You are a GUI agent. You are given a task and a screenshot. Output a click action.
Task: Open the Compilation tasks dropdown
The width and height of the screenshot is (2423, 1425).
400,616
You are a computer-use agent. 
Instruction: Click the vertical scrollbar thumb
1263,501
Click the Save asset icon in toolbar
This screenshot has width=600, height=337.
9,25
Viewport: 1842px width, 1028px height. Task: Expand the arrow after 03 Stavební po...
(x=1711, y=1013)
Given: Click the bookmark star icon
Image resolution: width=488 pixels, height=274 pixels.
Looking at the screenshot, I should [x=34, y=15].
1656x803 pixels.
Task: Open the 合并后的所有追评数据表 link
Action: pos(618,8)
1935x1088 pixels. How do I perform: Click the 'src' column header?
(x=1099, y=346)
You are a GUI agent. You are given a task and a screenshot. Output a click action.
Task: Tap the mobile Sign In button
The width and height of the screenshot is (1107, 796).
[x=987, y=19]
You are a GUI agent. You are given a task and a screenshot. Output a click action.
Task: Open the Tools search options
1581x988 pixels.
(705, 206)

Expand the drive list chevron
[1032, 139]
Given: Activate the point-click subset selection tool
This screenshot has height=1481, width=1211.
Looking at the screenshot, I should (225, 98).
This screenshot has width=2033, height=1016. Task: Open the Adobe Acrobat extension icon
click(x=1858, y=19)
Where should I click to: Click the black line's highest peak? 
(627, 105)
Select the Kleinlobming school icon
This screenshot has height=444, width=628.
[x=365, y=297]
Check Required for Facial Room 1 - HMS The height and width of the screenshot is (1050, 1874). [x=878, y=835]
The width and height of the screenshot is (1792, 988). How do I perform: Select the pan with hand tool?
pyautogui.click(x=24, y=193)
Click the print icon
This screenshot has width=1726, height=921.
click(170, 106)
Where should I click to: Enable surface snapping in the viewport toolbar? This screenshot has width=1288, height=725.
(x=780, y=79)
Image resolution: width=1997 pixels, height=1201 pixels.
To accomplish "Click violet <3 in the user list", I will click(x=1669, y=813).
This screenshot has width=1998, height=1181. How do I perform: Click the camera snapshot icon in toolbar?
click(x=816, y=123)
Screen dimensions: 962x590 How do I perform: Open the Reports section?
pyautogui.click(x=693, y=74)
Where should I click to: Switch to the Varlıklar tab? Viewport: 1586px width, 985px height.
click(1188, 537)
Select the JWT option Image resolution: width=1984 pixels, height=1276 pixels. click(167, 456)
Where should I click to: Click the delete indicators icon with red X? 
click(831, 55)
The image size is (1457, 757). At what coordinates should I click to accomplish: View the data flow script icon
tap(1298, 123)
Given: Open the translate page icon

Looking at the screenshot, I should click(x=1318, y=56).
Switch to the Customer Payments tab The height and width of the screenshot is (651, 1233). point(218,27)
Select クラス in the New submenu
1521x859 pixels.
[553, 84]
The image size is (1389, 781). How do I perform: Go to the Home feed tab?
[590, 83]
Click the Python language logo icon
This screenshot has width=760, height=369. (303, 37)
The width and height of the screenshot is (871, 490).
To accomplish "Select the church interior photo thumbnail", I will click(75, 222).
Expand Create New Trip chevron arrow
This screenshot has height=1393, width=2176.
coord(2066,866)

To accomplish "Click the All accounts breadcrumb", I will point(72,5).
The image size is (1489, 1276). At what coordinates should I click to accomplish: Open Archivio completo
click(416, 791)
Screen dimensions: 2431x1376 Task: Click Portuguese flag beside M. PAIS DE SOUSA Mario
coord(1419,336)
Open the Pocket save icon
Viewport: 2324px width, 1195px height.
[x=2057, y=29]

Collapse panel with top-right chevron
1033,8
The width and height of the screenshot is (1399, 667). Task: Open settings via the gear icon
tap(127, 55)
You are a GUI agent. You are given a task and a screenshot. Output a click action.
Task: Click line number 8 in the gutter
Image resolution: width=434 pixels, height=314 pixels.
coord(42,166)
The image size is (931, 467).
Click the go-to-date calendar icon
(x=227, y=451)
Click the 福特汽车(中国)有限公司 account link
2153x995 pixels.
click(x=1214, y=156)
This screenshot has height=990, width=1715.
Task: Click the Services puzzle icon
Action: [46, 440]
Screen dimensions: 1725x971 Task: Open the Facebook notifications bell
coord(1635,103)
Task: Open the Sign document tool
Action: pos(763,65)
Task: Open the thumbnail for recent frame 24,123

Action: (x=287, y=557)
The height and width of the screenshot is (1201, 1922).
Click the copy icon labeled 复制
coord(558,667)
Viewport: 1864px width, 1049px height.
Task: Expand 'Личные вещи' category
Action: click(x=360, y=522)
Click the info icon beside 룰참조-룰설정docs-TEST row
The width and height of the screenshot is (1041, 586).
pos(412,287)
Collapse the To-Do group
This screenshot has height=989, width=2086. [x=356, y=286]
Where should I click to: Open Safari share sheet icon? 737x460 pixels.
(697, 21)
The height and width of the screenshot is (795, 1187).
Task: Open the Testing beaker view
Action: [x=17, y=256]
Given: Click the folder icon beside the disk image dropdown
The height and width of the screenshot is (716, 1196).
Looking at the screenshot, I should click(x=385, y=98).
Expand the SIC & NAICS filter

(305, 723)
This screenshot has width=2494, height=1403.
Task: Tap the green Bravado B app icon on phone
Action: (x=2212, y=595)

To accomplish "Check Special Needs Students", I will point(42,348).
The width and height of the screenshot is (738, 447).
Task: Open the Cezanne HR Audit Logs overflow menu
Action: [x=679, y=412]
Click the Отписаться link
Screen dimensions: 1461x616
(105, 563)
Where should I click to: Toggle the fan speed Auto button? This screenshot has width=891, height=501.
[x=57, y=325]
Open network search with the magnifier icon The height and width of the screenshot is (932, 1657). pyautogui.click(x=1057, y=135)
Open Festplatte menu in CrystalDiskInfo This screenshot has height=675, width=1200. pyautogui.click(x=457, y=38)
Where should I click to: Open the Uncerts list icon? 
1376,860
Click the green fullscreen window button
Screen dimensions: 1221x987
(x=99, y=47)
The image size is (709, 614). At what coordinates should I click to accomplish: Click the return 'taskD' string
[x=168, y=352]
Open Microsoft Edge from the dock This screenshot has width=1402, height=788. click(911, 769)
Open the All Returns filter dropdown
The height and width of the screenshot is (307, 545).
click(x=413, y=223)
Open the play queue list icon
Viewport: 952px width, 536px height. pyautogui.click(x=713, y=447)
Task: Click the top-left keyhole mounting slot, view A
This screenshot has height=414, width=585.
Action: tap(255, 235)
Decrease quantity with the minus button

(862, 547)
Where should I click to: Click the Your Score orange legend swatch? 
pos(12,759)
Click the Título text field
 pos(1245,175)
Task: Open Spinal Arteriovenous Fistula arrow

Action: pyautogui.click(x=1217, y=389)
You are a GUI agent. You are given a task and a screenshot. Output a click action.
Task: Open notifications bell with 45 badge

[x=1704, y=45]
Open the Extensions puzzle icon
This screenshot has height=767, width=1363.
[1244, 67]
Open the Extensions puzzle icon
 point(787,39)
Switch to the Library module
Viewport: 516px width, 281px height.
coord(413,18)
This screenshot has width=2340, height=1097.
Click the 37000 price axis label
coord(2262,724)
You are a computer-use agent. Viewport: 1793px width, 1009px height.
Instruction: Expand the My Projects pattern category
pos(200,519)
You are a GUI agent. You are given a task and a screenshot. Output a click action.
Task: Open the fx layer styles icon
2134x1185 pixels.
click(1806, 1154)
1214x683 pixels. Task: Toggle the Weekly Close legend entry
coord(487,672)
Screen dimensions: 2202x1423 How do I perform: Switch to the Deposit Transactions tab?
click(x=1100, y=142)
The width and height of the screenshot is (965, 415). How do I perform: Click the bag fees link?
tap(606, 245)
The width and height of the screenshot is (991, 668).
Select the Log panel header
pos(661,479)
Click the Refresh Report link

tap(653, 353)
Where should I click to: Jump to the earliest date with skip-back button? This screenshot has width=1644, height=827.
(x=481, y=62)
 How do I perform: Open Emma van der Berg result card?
-------------------------
* _EXERCISE BRIEF_: Show every line in the entries above that contains the string "dropdown".

* _RESULT OF THIS TASK_:
Task: Open the Compilation tasks dropdown
Given: Click the folder icon beside the disk image dropdown
Open the All Returns filter dropdown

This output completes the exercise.